Demolition and Dust: The Potential for Toxic Dust


The demolition of buildings helps create a clean slate for the construction of modern structures. In addition, demolition is an environmentally responsible option that helps to meet and improve safety standards. However, some demolition activities, such as cutting, grinding, breaking, drilling, crushing, or blasting materials, produce a lot of silica dust but with the right BossTek dust control equipment, you can keep workers safe. This dust is produced from materials such as concrete and brick. When the workers breathe in the dust particles, they put their health at risk because they can cause lung cancer and other diseases that can kill them.

This blog post will look closer at silica dust and how to control it during demolition projects.

What is toxic dust?

Toxic dust is particulate matter comprised of harmful chemicals and compounds. It is produced when working with toxic materials and chemicals. In demolition, toxic dust is produced when buildings are torn down through the drilling of brick, concrete, asbestos, and lead paint, leading to the release of harmful silica dust particles. During building and tearing down, silica dust is often made by things like cutting, drilling, grinding, and crushing.

Silica is a mineral commonly found in brick, stone, and concrete. When these dust particles are breathed in, they get stuck in the lungs. This makes it harder for the lungs to take in oxygen, which can cause silicosis. As mentioned, exposure to toxic dust can lead to many health problems. However, the problem’s extent depends on the dust type and exposure level. Short-term exposure will lead to eye, nose, and throat irritation. Long-term exposure, on the other hand, leads to more severe health problems such as silicosis and lung cancer.

Dust control during demolition

It is vital to have effective dust control measures in any demolition project to reduce the adverse effects of dust exposure.
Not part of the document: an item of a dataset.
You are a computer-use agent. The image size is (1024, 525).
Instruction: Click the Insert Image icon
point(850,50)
There are several ways to do this, but the best one can be chosen after a thorough inspection of the building to find possible sources of toxic dust.
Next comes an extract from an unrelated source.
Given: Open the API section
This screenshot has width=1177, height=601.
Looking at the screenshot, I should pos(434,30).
Some of the methods that can be used include:

Wet cutting and grinding

Wet methods use water or other liquids to keep the dust in place and stop it from flying into the air while grinding or cutting. Wet methods reduce exposure to toxic dust. They are also an OSHA requirement when the materials involved contain silica.

 Vacuum dust collection

Vacuum dust collection is another method used to capture dust at the source. It involves the use of a vacuum collector that is attached to the source of the dust. Once the dust is produced, the vacuum collector captures, filters, and disposes of it before it can be released into the environment.
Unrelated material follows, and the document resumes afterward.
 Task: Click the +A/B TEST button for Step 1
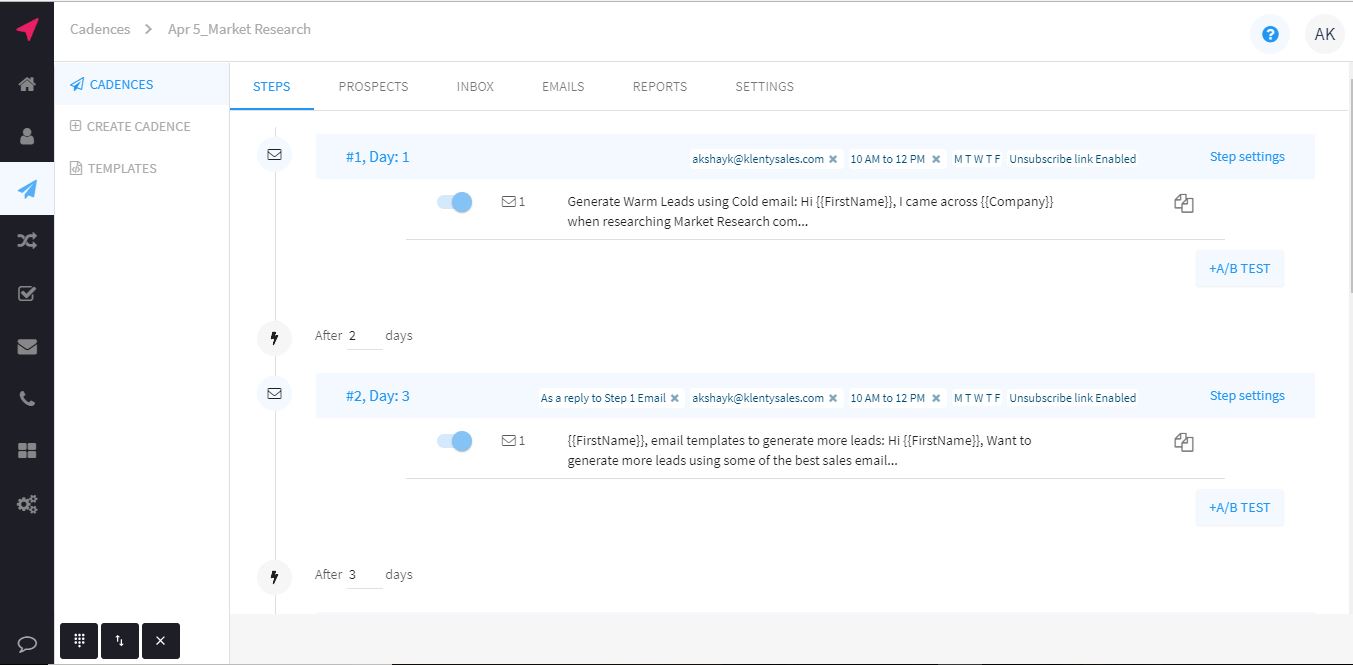(x=1239, y=269)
Personal protective equipment (PPE)

PPEs are protective equipment that workers who come into contact with toxic dust wear. They include respirators, goggles, gloves, and body suits. PPEs are used in conjunction with other dust control methods to maximize results.

Limiting exposure

Lastly, limiting workers’ exposure to toxic dust is an effective way to reduce the effects of exposure. To achieve this, limit each worker’s time working on silica materials. This can be done in shifts, after which an employee is to clean up before returning to the dust-free area.

Toxic dust is made up of tiny, harmful particles whose prolonged exposure can lead to serious health problems such as lung cancer and silicosis. But workers can stay safe from this dangerous dust by taking steps to control it, like cutting and grinding with water, collecting dust with a vacuum, wearing protective gear, and limiting their exposure.